Stored items from a collection
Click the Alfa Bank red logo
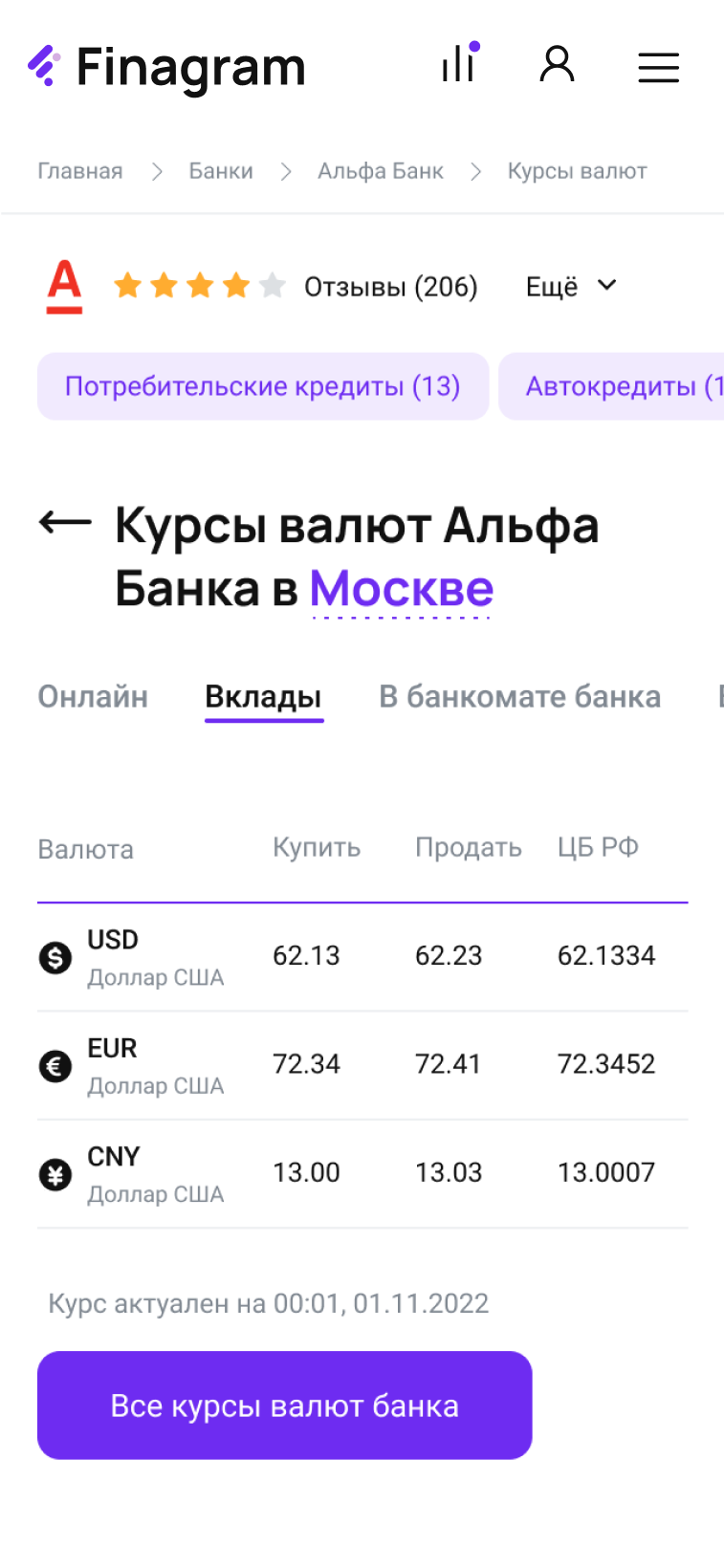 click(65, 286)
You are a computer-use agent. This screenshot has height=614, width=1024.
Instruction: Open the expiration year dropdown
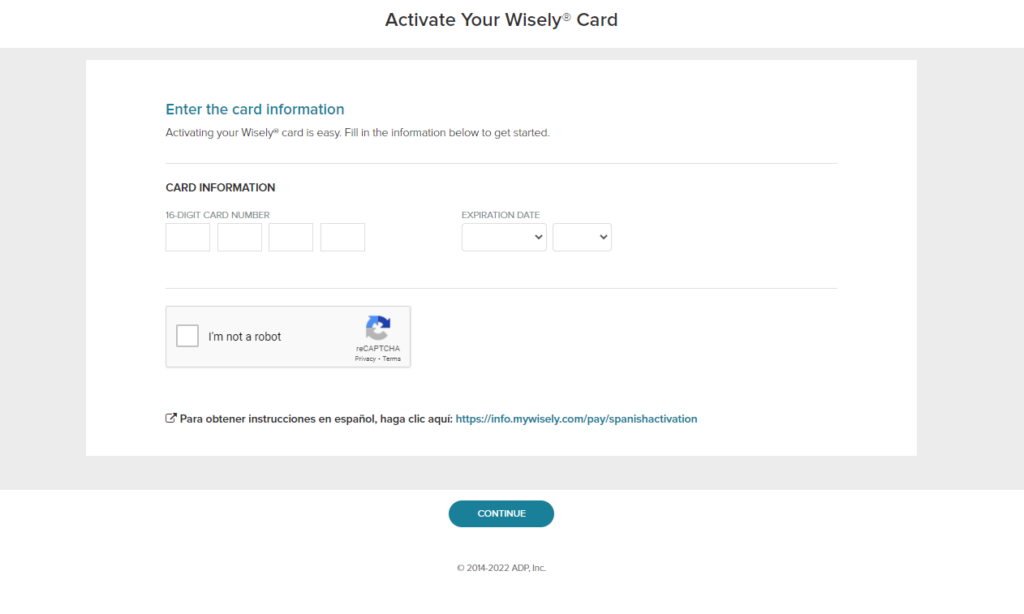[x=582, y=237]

[Task] Hand over the entries again, exactly as written and without the pictures.

[Response to this task]
Click the Alfa Bank red logo
 click(65, 286)
You are a computer-use agent. This screenshot has height=614, width=1024.
Instruction: Open the expiration year dropdown
[x=582, y=237]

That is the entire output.